The luxury sector is changing with the times, according to GAM Investments’ Swetha Ramachandran. She believes secular trends in the urbanised areas of emerging markets (EM), particularly in Asia, as well as evolving demographics are significantly impacting consumers’ marginal propensity to spend here, providing a tremendous boon to Western luxury brands with strong heritage and provenance.

The growth in EM middle class consumption is likely to remain a key theme for investors in luxury equities long-term given the continued rise of the aspirational middle class consumer here. Of the luxury company earnings that come from EMs, a large chunk comes specifically from China. 

Robust demand driven by the EM middle class consumer

From an investor perspective, luxury equities are an exciting space to be in. Long-term luxury demand is incredibly robust. According to data from Bain, the compound annual growth rate for the global personal luxury goods from 1996-2018 was 6%, outpacing eurozone and US GDP growth of 2.5% and 4.1% pa, respectively. In turn, high compound growth, at high and stable margins, ultimately drives high shareholder returns.

The past two decades have been very dynamic for the luxury market, where short-lived lull periods of demand have been turned around by a wave of younger consumers – mainly Asian – entering the market. According to estimates from the Brookings Institute, five people join the middle class every second in Asia and the global middle class could spend USD 10 trillion more by 2022.

Circa 70% of the next billion additions to the global middle class are estimated to come from China and India alone. China, in particular, has been, and remains, the key engine of growth for Western luxury brands. The entry point into the luxury arena is occurring at a much younger age in EM. This younger, more urban, cash-laden, tech-friendly consumer is looking to ‘trade up’ – favouring premium products and experiences as a marker of social status. This in turn forces companies to be on the front foot when it comes to engaging with these consumers through new digital channels and upping the ante on customer service levels.

Growth has been fuelled both by significant innovation by the mega-brands and increased investment in digital capabilities to reach a younger consumer in China than in the companies’ other markets.

LVMH’s Q3 results showed the business continues to display strong operational momentum across its various divisions, deftly shrugging off external headwinds. Meanwhile Hermès, Kering, Puma and Moncler all reported double digit growth over the quarter. We believe this serves as strong evidence that sector growth is far from running out of steam. The Chinese customer remains robust for these brands but, interestingly, so is the US market, on a selective basis. Strong brands are continuing to get stronger; reinforcing their ability to invest in their businesses and further outperform the market, which is growing at an underlying mid-to-high-single digit clip. Furthermore, soft luxury (fashion, leather goods), for which we have a preference, is significantly outperforming hard luxury (watches/jewellery).

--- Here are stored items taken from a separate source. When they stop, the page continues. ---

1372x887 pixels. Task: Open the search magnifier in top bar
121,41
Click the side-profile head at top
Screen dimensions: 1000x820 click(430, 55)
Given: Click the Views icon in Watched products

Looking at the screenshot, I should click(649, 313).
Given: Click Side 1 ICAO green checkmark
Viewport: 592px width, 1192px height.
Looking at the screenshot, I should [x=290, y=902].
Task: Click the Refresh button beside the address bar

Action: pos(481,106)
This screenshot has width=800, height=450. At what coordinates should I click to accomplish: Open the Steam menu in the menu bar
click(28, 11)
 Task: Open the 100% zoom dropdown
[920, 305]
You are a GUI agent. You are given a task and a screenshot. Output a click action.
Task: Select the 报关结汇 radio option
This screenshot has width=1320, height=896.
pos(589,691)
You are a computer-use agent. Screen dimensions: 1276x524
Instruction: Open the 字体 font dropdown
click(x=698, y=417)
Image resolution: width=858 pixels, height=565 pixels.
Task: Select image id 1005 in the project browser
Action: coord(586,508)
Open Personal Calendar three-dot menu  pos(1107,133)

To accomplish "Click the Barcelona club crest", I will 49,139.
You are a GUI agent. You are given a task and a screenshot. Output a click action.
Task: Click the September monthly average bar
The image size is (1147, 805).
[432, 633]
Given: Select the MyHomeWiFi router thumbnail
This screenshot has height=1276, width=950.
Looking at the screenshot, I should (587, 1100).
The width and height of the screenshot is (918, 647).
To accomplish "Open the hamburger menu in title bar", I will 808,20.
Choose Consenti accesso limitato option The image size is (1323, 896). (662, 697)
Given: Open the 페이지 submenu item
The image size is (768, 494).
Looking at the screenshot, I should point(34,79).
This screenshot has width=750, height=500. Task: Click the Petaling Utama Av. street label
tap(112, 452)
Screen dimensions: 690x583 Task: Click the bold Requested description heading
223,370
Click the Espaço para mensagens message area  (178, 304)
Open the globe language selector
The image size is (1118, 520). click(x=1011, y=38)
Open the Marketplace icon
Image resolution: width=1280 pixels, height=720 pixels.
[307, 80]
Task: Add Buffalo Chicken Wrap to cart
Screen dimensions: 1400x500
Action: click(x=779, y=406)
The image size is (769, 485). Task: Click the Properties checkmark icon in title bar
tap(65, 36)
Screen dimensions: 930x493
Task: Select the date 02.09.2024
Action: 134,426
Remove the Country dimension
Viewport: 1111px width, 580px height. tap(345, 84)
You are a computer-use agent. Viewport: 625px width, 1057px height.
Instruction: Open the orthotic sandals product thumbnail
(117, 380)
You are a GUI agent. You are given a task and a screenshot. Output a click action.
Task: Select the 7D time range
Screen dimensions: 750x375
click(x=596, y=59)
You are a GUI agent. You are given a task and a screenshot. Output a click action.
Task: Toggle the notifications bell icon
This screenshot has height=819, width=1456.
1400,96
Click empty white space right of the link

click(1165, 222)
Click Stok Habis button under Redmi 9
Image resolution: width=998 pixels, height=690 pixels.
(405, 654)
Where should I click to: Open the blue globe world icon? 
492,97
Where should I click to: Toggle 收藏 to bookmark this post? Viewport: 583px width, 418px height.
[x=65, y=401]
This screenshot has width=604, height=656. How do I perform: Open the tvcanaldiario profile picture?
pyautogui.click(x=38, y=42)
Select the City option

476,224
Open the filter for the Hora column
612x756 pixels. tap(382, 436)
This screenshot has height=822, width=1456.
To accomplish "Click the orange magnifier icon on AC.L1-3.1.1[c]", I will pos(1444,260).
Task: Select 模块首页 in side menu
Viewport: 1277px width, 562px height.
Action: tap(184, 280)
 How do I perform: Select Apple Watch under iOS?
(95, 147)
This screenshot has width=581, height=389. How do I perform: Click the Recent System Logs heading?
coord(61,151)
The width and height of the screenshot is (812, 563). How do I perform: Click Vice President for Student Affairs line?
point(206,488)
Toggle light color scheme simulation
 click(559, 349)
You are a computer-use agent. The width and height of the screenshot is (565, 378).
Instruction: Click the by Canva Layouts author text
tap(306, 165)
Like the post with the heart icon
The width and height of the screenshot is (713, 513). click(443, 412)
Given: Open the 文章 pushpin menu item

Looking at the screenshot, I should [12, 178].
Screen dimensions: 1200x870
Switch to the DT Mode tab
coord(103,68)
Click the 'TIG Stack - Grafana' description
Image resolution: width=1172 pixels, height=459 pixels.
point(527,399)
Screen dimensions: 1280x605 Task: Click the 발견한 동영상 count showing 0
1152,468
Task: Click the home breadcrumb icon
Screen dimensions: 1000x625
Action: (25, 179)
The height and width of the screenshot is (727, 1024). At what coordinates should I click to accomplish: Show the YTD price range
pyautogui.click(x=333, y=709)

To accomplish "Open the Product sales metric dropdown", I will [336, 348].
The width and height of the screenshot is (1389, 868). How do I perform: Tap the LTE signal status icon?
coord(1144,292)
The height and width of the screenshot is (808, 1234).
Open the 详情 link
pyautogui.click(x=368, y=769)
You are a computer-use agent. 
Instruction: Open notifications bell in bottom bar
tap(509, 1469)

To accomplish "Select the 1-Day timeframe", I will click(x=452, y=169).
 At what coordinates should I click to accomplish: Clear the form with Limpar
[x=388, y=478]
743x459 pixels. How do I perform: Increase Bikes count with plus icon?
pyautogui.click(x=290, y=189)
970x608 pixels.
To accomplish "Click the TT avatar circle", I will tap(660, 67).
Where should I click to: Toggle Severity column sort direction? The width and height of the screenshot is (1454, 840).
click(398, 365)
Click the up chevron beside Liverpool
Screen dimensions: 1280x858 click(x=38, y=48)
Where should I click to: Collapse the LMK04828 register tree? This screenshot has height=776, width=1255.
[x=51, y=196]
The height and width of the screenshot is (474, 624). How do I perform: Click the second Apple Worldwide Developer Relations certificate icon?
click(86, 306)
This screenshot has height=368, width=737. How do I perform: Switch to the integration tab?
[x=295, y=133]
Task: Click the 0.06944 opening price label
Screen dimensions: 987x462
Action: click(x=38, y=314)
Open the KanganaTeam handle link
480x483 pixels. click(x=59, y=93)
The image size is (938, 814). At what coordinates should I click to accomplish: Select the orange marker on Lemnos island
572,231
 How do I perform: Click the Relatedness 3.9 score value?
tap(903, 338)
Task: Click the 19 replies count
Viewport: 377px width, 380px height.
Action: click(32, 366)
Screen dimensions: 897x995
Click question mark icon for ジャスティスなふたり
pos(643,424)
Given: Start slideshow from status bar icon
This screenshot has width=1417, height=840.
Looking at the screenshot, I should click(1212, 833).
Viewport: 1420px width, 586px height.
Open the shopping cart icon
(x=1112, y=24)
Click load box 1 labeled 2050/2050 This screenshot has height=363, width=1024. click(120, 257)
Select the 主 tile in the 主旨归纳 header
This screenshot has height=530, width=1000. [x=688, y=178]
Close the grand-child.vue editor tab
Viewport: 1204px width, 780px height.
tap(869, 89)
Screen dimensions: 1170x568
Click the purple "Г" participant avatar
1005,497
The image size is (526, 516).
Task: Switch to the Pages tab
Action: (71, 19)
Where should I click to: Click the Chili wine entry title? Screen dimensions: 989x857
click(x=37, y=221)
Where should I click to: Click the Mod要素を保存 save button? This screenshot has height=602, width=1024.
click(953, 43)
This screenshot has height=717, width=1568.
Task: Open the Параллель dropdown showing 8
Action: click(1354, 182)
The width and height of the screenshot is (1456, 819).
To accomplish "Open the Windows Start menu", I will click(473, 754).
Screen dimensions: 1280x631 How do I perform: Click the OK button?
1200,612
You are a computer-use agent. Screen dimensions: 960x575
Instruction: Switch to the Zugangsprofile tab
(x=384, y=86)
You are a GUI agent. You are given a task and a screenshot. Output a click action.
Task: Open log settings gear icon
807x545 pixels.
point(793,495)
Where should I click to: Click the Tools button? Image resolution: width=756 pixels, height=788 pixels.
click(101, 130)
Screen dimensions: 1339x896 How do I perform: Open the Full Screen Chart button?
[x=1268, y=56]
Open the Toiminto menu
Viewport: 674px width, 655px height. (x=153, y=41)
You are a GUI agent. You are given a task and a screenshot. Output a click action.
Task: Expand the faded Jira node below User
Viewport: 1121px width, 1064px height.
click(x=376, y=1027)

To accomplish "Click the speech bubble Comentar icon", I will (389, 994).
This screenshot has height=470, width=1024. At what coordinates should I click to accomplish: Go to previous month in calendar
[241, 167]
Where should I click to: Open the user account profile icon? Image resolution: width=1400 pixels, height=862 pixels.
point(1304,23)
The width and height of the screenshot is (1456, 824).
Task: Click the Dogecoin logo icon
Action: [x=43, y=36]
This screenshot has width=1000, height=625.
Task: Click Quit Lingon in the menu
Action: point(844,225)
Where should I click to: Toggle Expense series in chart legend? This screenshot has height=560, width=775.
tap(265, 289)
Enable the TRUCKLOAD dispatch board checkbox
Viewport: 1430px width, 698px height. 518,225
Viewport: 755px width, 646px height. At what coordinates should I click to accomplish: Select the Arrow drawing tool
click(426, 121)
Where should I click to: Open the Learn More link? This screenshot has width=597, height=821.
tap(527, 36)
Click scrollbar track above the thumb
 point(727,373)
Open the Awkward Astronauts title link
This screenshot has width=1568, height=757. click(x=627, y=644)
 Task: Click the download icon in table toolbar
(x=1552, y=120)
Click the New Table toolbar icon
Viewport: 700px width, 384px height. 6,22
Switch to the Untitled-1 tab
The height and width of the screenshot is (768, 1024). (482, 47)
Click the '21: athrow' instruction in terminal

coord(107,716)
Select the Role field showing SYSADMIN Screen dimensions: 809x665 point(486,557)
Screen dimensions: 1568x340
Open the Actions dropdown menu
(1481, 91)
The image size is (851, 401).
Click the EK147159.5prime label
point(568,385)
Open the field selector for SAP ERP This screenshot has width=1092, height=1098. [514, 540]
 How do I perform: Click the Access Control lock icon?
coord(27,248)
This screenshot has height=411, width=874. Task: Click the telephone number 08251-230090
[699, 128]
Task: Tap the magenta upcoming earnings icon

Given luxury’s growing appeal to a younger clientele, Environmental, Social and Governance (ESG) factors are an increasingly important factor in the production of luxury items – with sustainability concerns increasingly making their way into purchasing patterns of millennials and generation (gen) Z.

BCG estimates that nearly two-thirds of global millennial and gen Z luxury consumers are influenced by sustainability when making purchases – with environmental, animal welfare and ethical manufacturing concerns dominating consumer attention in this area. Over half of luxury consumers say they investigate a brand’s social responsibility – up significantly versus five years ago, with 62% saying that for a given product, they would prefer to purchase it from brand seen as more sustainable than the alternative. Interestingly, Asian consumers are noted to be more sustainability driven than their Western counterparts – making this theme especially salient as we go forward into a luxury environment set to be dominated by Asian millennial demand.

Sustainability has wide implications for the industry – for brands as well as business models. Second-hand luxury for instance, is now 7% of personal luxury market by value and growing 12% per year. Companies such as The RealReal are tapping into millennial desires to reconcile both a desire for constant novelty with concerns about sustainability by establishing an infrastructure for the flourishing of a circular fashion economy.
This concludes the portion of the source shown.